-- Available records follows --
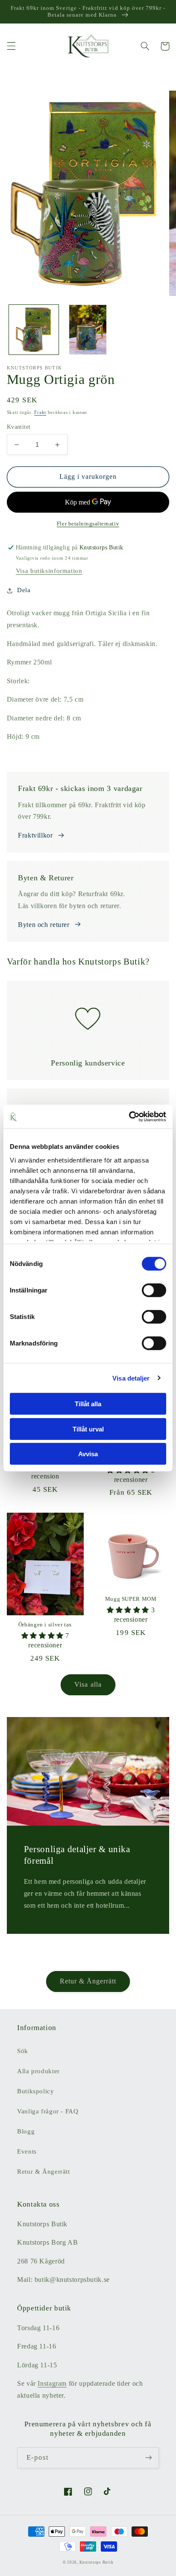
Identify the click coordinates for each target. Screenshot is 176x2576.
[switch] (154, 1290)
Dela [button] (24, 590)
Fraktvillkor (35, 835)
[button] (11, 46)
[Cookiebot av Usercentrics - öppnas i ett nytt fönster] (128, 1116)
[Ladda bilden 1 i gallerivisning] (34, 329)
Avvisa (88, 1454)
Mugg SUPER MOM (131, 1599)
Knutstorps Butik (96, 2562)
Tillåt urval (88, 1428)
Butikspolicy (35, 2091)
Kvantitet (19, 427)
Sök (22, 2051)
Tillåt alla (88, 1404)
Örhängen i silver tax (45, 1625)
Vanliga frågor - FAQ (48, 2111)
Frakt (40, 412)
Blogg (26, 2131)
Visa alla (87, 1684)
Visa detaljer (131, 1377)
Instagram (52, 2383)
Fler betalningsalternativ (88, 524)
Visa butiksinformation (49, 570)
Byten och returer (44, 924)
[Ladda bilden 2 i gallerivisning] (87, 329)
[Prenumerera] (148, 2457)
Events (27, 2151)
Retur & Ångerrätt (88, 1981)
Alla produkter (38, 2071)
-- Available records concluded --
- _Your goal_: An exact copy is needed of only the lines from the top of the material through the line with "Knutstorps Butik (96, 2562)"; no pictures belong in it.

- _Answer to the problem_:
Identify the click coordinates for each target. Screenshot is 176x2576.
[switch] (154, 1290)
Dela [button] (24, 590)
Fraktvillkor (35, 835)
[button] (11, 46)
[Cookiebot av Usercentrics - öppnas i ett nytt fönster] (128, 1116)
[Ladda bilden 1 i gallerivisning] (34, 329)
Avvisa (88, 1454)
Mugg SUPER MOM (131, 1599)
Knutstorps Butik (96, 2562)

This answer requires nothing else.